I have tried to use \parametricplot in pstricks for making the Nielsen's spiral (http://planetmath.org/encyclopedia/CurvatureOfNielsensSpiral.html), but not succeeded. Are there some masters of pstricks who knows what is the cause? Please feel free to correct the code (the equations are seen in "version 7").

Jussi

## Re: the Nielsen's spiral plot

I think you will find it easier to plot analytically complicated curves like Nielsen's spiral with numerical software rather than with Postscript directly. (This is what I have done in the entry.)

In particular, I'm not sure those approximating equations that you have work for "large" $t$, say $0< t < 1/2$, as they are based on Taylor series expansions of $sin$ and $cos$ about $0$. The interesting part, of course, is for large $t$, say $t > 6.0$. For this part, I evaluate the functions with their asymptotic series as displayed on their Wikipedia entry (without proof :). For $t < 6.0$, I use direct numerical integration to compute the function values.

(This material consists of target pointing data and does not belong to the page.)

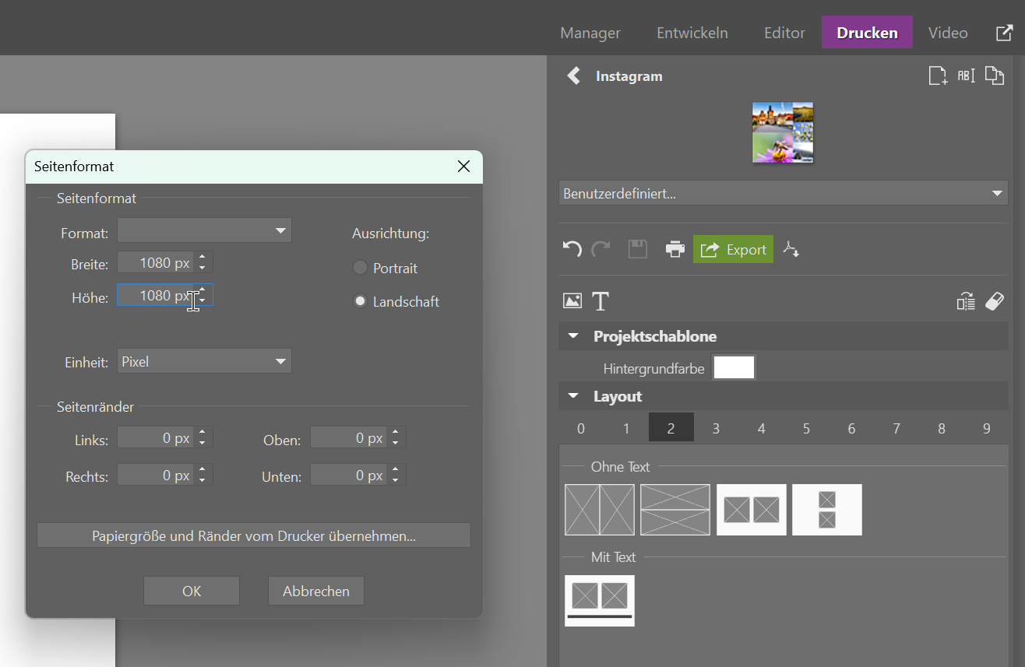The height and width of the screenshot is (667, 1025).
Task: Choose layout count 3
Action: pyautogui.click(x=716, y=428)
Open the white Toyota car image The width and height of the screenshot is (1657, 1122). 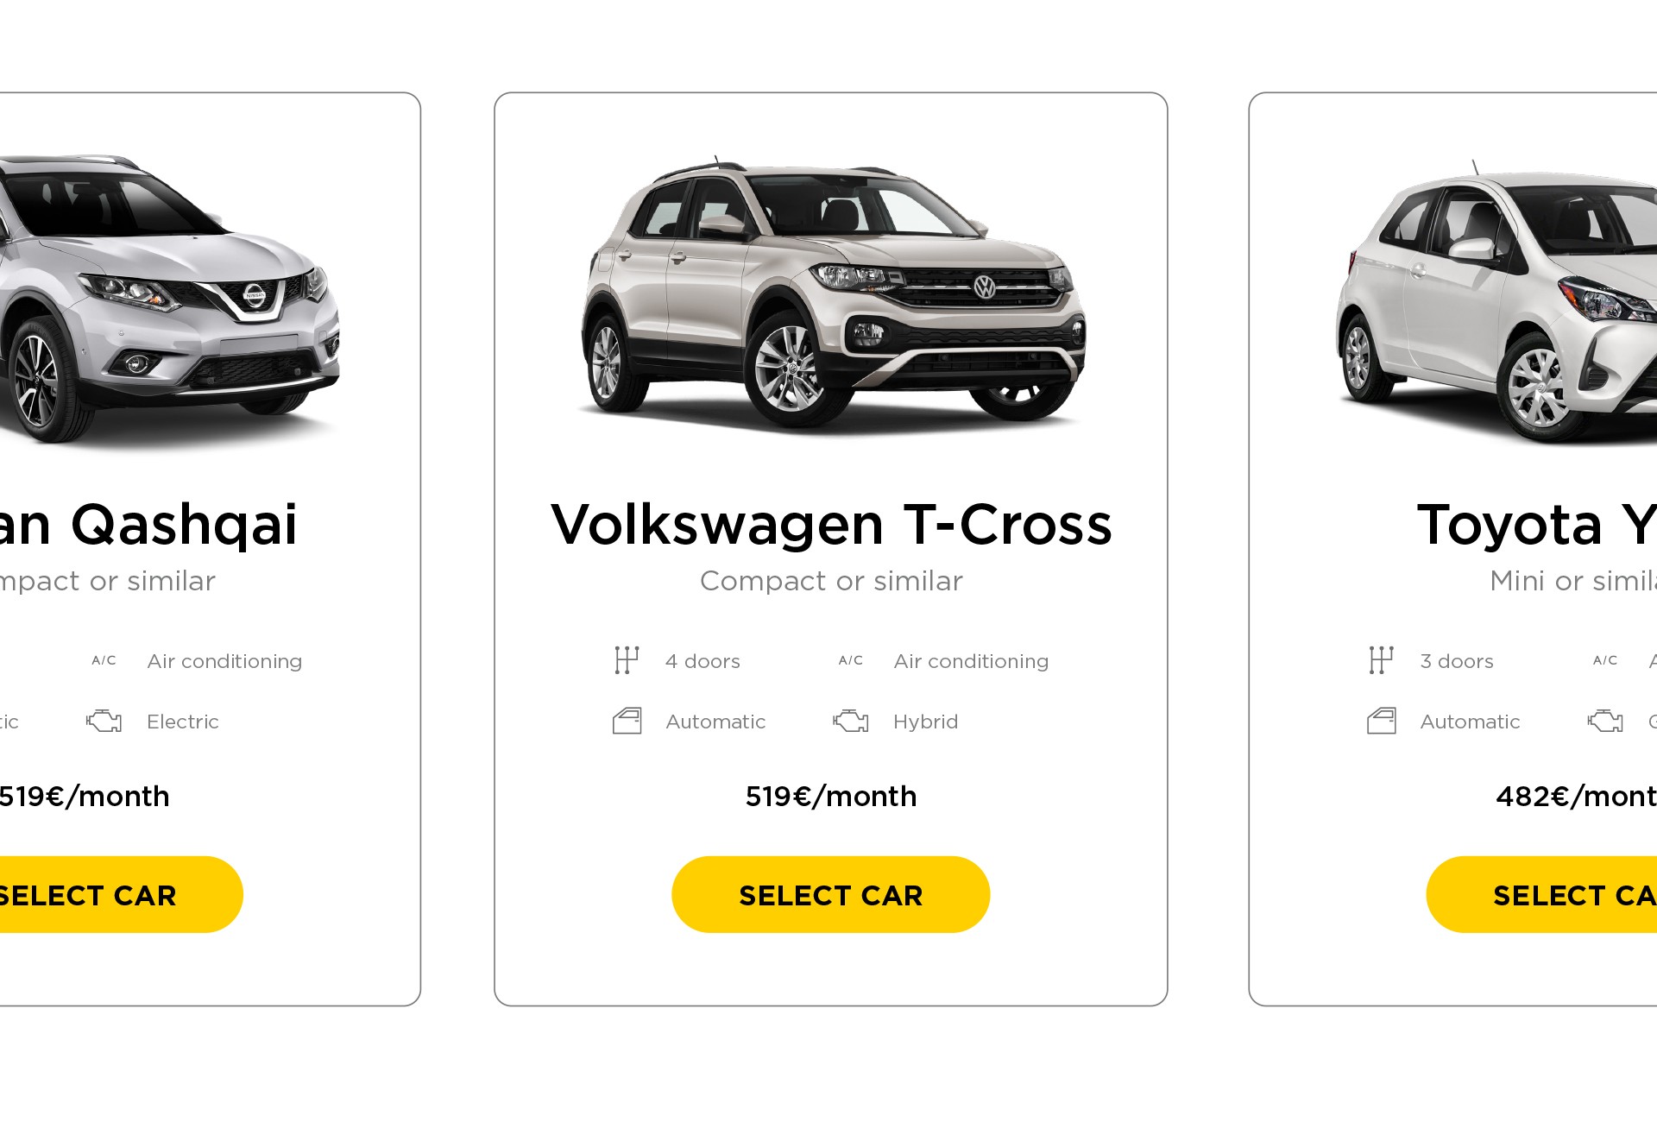(x=1496, y=300)
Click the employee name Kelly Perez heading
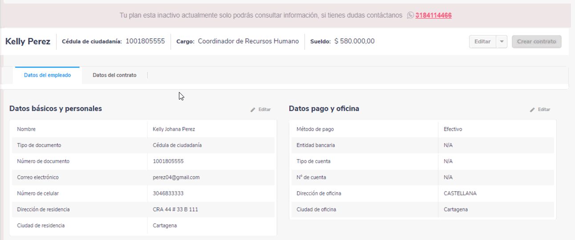575x240 pixels. (x=28, y=42)
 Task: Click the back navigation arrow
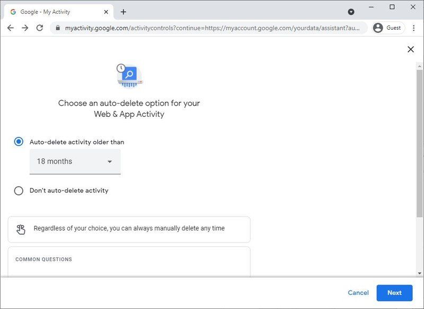[11, 28]
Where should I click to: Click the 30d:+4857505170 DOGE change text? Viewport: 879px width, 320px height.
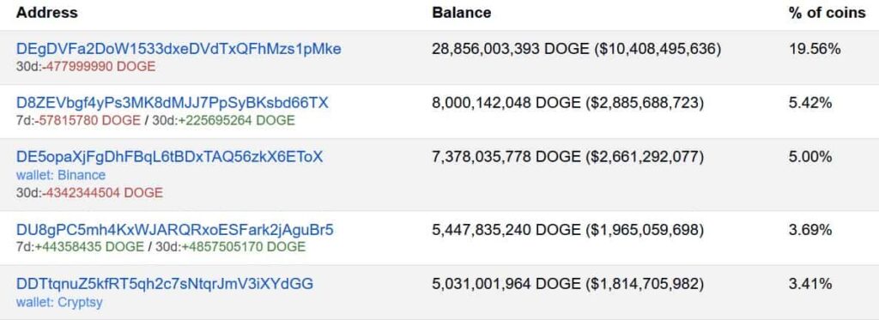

I can post the Octave code (should also run in MatLab) once I clean it up a bit.

// Steve

## Re: the Nielsen's spiral plot

Steve,

Thousands of thanks to you for the beautiful picture of the Nielsen's spiral! I am very happy about it.

I believe now that pstricks isn't rather good for making such graphs, especially when they require uncomfortable functions and when the author is so inexperienced as I am :) Before I have made only one graph (cissoid of Diocles).

Jussi